## Фрагмент источника:
Ученый, предприниматель, общественный деятель, благотворитель
Журнал «Социум» №1(13). 1992 год

Homo – «sovcomo»... не навсегда же?!

Автор рисунка: Сергей Чайкун
Автор рисунка: Сергей Чайкун

И после плохой жатвы нужно снова сеять.

Сенека Младший

Звучит не гордо

При жизни Советской власти неоднократно заявлялось, что такой человек уже существует. Казённые философы перечисляли его характерные черты: непримиримость к недостаткам, коллективизм, готовность прийти на помощь товарищу, непреклонность в борьбе за повышение производительности труда, чувство социальной справедливости, честность, нравственная чистота. Всё это вместе называлось «советский человек».

Имелись и его изображения, по праздникам они развешивались повсюду – блондин с правильными чертами лица, с молотом или с серпом, или с каким-нибудь измерительным прибором в руках, с устремлённым в будущее взглядом, в итээровской спецовке.

Потом, то ли с лёгкой руки Александра Зиновьева, то ли из западных советологических книг – не помню, кто сказал это первым, – появился и заскакал по страницам наших книг и газет диковинный персонаж – homo soveticus.

Вроде бы тот же самый «советский человек», но увиденный из западного далека ироническим глазом. Он, в общем, такой же, но на манер негатива белое стало чёрным: вместо коллективизма – конформизм, вместо товарищеской взаимопомощи – назойливое вмешательство в дела чужих людей, вместо неуклонного повышения производительности – элементарное отсутствие сообразительности, вместо социальной справедливости – бандитские ухватки экспроприатора, вместо честности – простота, которая хуже воровства, а вместо нравственной чистоты – нравственная пустота. Портрет его, как оказалось, написан давно и только ждал своего часа.

Появился на публике и был мгновенно узнан – булгаковский Шариков.

Однако оба – и «советский человек» и «homo soveticus» – были неживыми. Один – героическая фигура на котурнах, другой – зловещая карикатура. Одним надо было гордиться, другого следовало бояться. На роль нормального соседа не годился ни тот, ни другой. А мы-то ведь живём с соседями. И тогда что-то хлопнуло в недрах, и из гущи нашей жизни родилось неожиданное слово – «совок» (1).

## Строки данных:
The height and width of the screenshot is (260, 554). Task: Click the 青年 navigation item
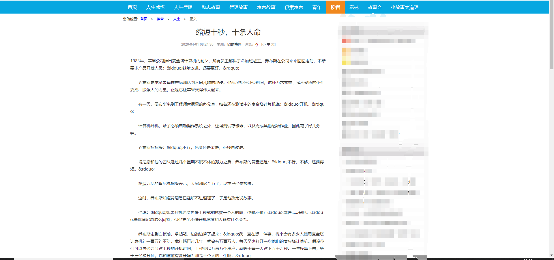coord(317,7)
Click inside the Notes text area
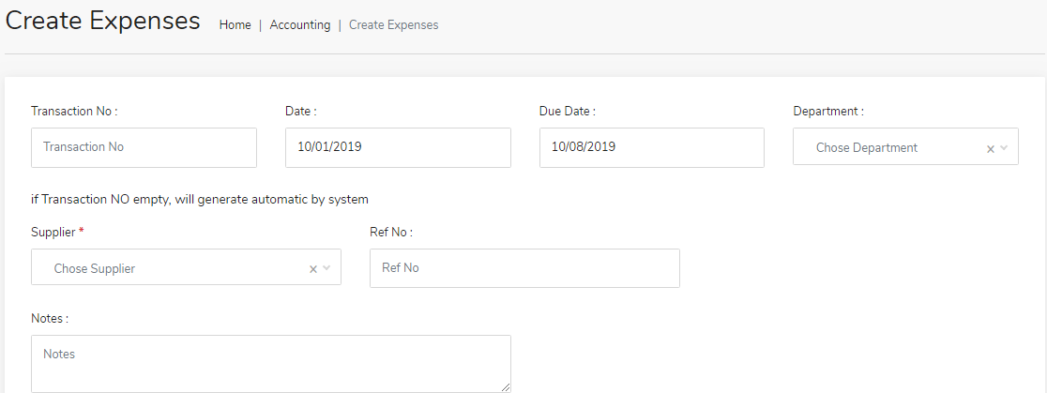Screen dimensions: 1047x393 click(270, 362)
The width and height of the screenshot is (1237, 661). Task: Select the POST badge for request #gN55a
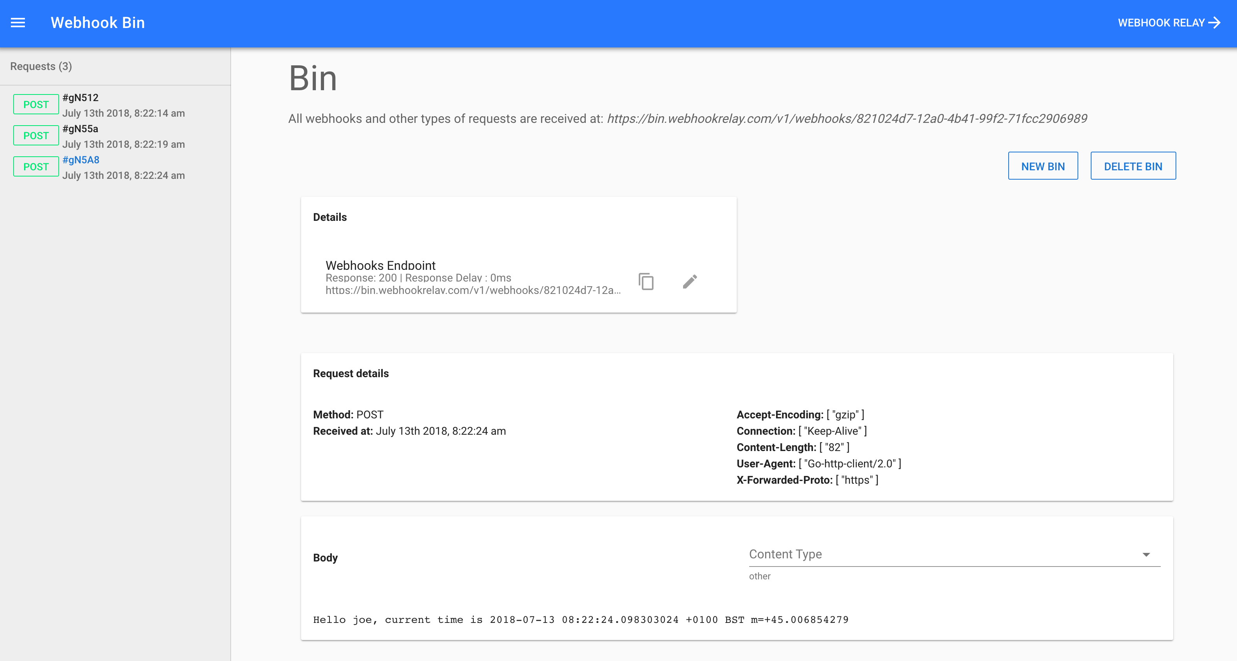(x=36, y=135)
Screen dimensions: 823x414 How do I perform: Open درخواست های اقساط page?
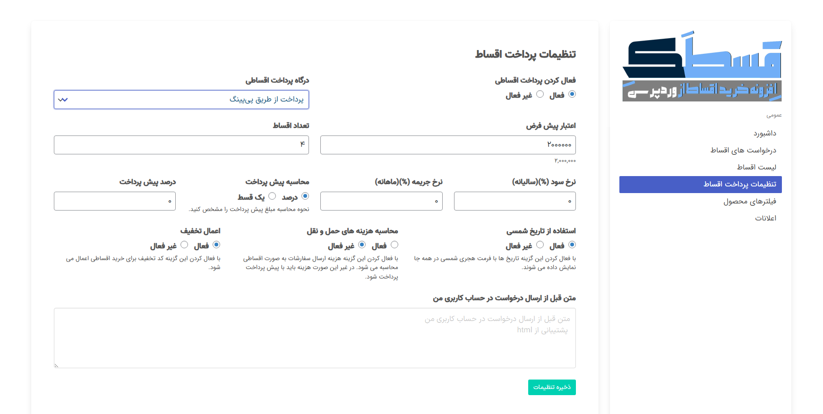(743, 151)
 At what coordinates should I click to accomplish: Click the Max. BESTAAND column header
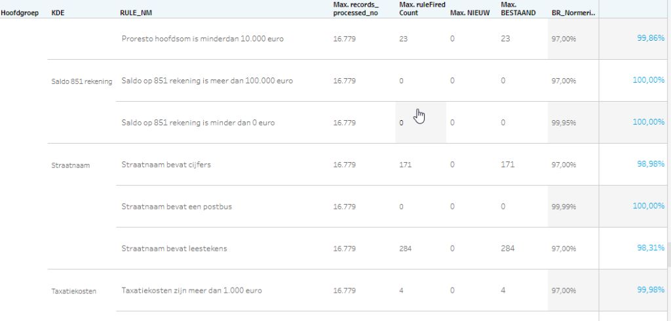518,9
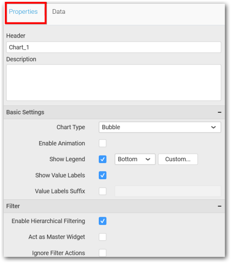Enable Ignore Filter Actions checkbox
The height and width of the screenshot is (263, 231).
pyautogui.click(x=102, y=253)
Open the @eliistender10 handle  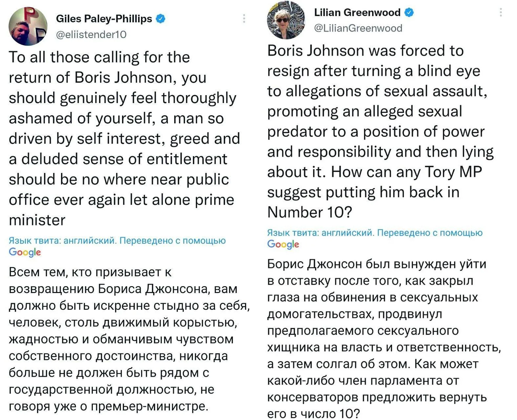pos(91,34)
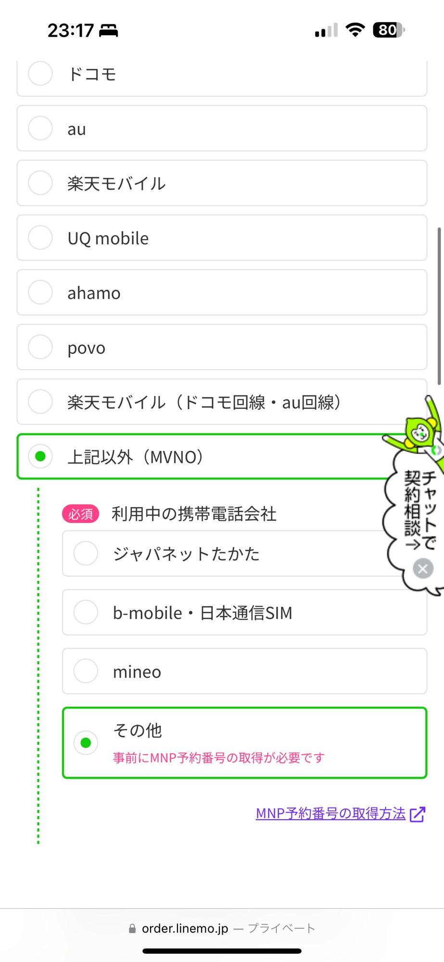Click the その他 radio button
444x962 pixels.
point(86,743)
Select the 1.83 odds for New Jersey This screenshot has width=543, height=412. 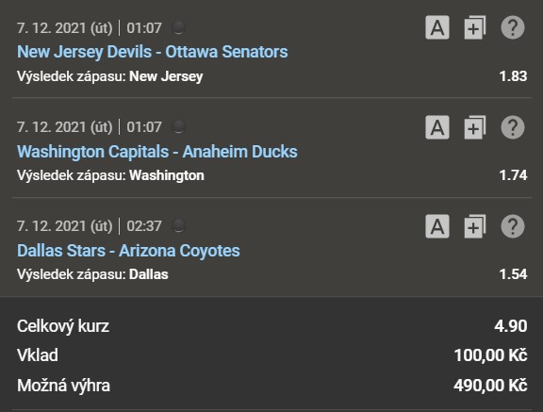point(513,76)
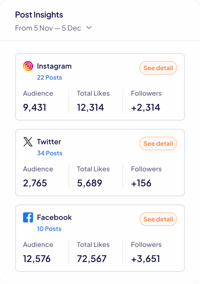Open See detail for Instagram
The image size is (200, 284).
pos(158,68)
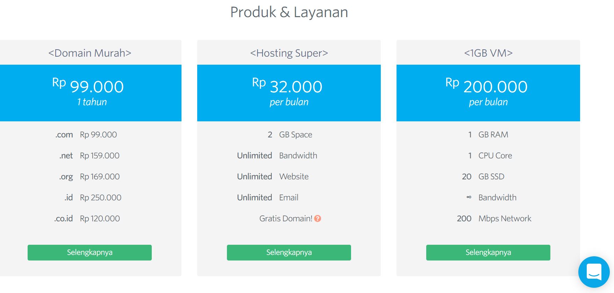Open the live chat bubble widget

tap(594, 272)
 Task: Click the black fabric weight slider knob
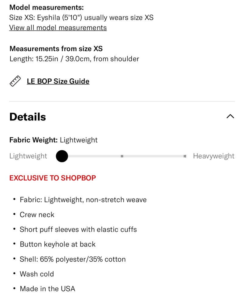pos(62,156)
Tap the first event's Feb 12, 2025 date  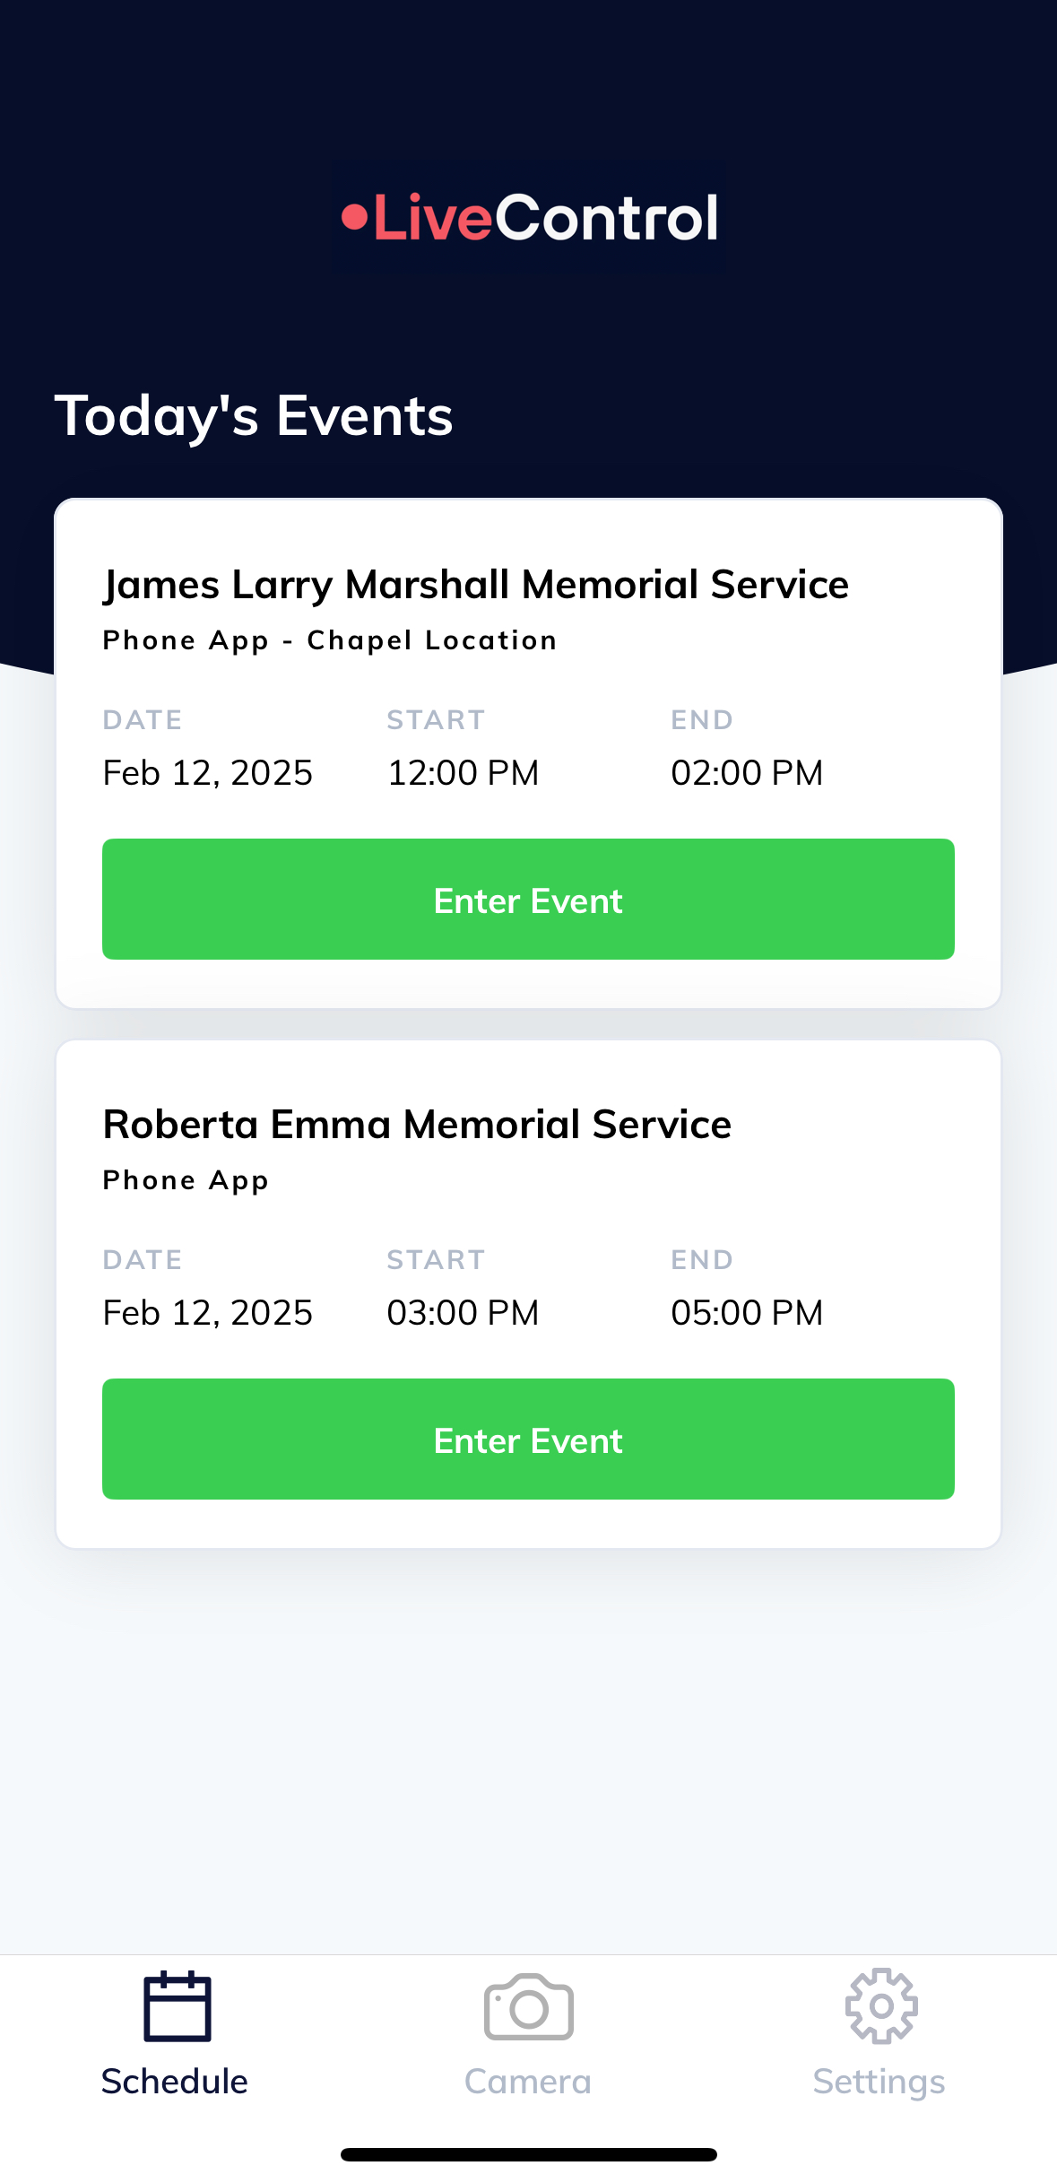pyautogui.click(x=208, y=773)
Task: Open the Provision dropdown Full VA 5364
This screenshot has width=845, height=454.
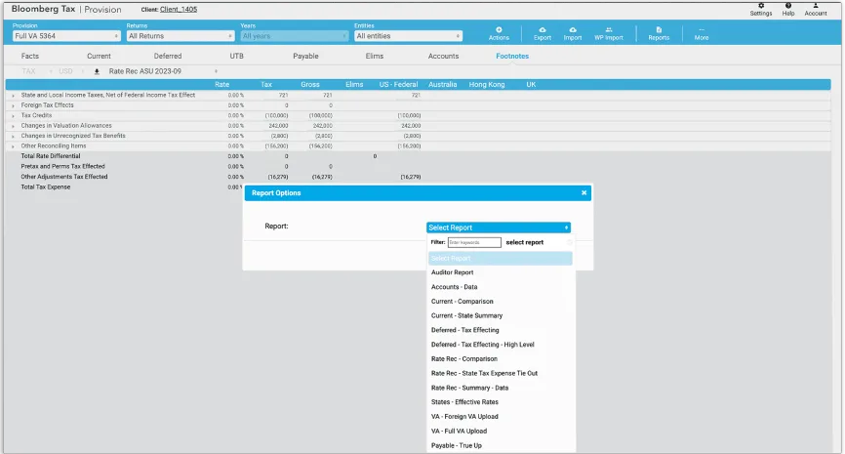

## Список заданий:
(1) Какого литературного персонажа, согласно фрагменту источника, публика мгновенно узнала в homo soveticus?
(2) Выведите без изменений строки данных начиная со строки с «Task: Open the» и до конца строк данных включительно. Изображения в ответ не включайте.

## Решения задач:
(1) Булгаковского Шарикова.

(2)
Task: Open the Provision dropdown Full VA 5364
This screenshot has width=845, height=454.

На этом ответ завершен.